Der Radiowecker geht an, ein Blick auf die Uhr, ob er eh richtig eingestellt war, passt, Aufsteh- und Frühstücks-Autopiloten einschalten. Espressomaschine anwerfen, Orangen pressen, zwei Toasts in das Chrom-blitzende Gerät einführen, Butter und Marmelade raus, damit sie ein bisschen warm werden. Geht sich ein Ei aus? Ja, geht sich aus, in den Kocher damit. Die Espresso-Maschine ist mittlerweile auf Betriebstemperatur, ein erster Push up-Ristretto im Stehen, während der Toast noch bräunt, dann einen mit ein bisschen geschäumter Milch zum Sitzen. Ein schönes Frühstück ist das, fast wie aus der Werbung, und wir sind stolz: Das Ei ist aus dem Bioladen, Milch und Orangen auch, okay, der Toast ist aus dem Supermarkt, der Kaffee dafür vom Spezialisten, der all diese verschiedenen italienischen Klein-Marken hat, die französische, gesalzene Butter im Span-Schachterl aus dem Gourmet-Supermarkt, die Marmelade von Mutti.
Arbeit, Arbeit, Arbeit, halb eins wird’s, Aufmerksamkeit lässt nach, Hunger kommt, Zeit für kulinarischen Nachschub. Schnell sollte es halt gehen, also hurtig rüber zum hippen Laden, wo’s so feine Curries und diese wirklich saftigen, handgebastelten Sandwiches gibt. Ah, wunderbar, das mit Curry-marinierter Hühnerbrust, gerösteten Mandeln und Mango-Chutney ist noch nicht aus, wie sonst immer, saftig, herrlich, ein Flascherl zuckerfreies, Koffein-maximales Designer-Cola von der coolen deutschen Cola-Schmiede, und ein Espresso noch, damit die Augen offen bleiben. Kaugummi, damit das Madras-Huhn wieder weg geht.

Datenzeilen:
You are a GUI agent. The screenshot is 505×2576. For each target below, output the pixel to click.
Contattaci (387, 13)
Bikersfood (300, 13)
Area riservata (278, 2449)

Aufgabenbeschreibung: Liste jedes Frühstückslebensmittel auf, dessen Bezugsquelle im vorliegenden Text genannt wird, und gib jeweils diese Quelle an.

Ergebnis:
- Ei: Bioladen
- Milch: Bioladen
- Orangen: Bioladen
- Toast: Supermarkt
- Kaffee: Spezialist, der all diese verschiedenen italienischen Klein-Marken hat
- Französische, gesalzene Butter: Gourmet-Supermarkt
- Marmelade: Mutti